Incredibly, it is now 17 years since the Welsh band Los Campesinos! became critical darlings with their “You! Me! Dancing!” single, and the subsequent album Hold On Now, Youngster. To a fault, this band has always allied its whimsical faux romanticism and heart-on-sleeeve neuroses with tuneful noise pop. Typical song titles like “Drop It, Doe Eyes,” “We Are All Accelerated Readers,” and “TipToe Through the True Bits,” maxed out on the tweeness factor. Ultimately, lyrics like “ They appropriated everything we ever loved/and dressed it up in quotations and fluff” sounded as much like self-criticism as social commentary.
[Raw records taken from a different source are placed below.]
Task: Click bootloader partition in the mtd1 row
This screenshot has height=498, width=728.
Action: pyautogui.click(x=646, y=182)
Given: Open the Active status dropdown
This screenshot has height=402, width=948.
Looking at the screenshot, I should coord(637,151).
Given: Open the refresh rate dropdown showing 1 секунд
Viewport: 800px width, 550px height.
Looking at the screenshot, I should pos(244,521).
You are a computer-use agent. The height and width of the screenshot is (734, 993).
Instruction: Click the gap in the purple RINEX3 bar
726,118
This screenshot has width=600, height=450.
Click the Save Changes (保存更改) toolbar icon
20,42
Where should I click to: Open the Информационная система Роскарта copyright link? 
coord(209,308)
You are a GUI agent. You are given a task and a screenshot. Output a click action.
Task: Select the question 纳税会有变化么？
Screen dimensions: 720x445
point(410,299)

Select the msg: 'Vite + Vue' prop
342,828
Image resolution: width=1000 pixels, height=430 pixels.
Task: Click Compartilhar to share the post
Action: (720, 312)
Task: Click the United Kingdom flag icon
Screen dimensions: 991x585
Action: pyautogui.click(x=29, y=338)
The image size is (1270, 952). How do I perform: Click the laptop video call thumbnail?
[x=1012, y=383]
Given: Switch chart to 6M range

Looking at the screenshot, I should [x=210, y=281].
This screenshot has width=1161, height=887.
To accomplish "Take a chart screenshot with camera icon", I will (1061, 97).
What stopped the whole winking project from being insufferable was (a) the quality of the melodies (b) the plaintive quality of Gareth Paisey’s voice, which could make defensive mockery sound like genuine emo heartache and (c) the fact that amidst the avalanches of Los Campesinos! lyrics there were phrases that sounded great when sung out loud, especially while crying in the rain.
For instance: this couplet from “ Letteres From Me to Charlotte” ( a song that skates around domestic abuse) still comes to mind on any solitary walk when the skies are grey:
Walk out onto your front lawn and face into the rain
Shout into the wind, this will never be the same...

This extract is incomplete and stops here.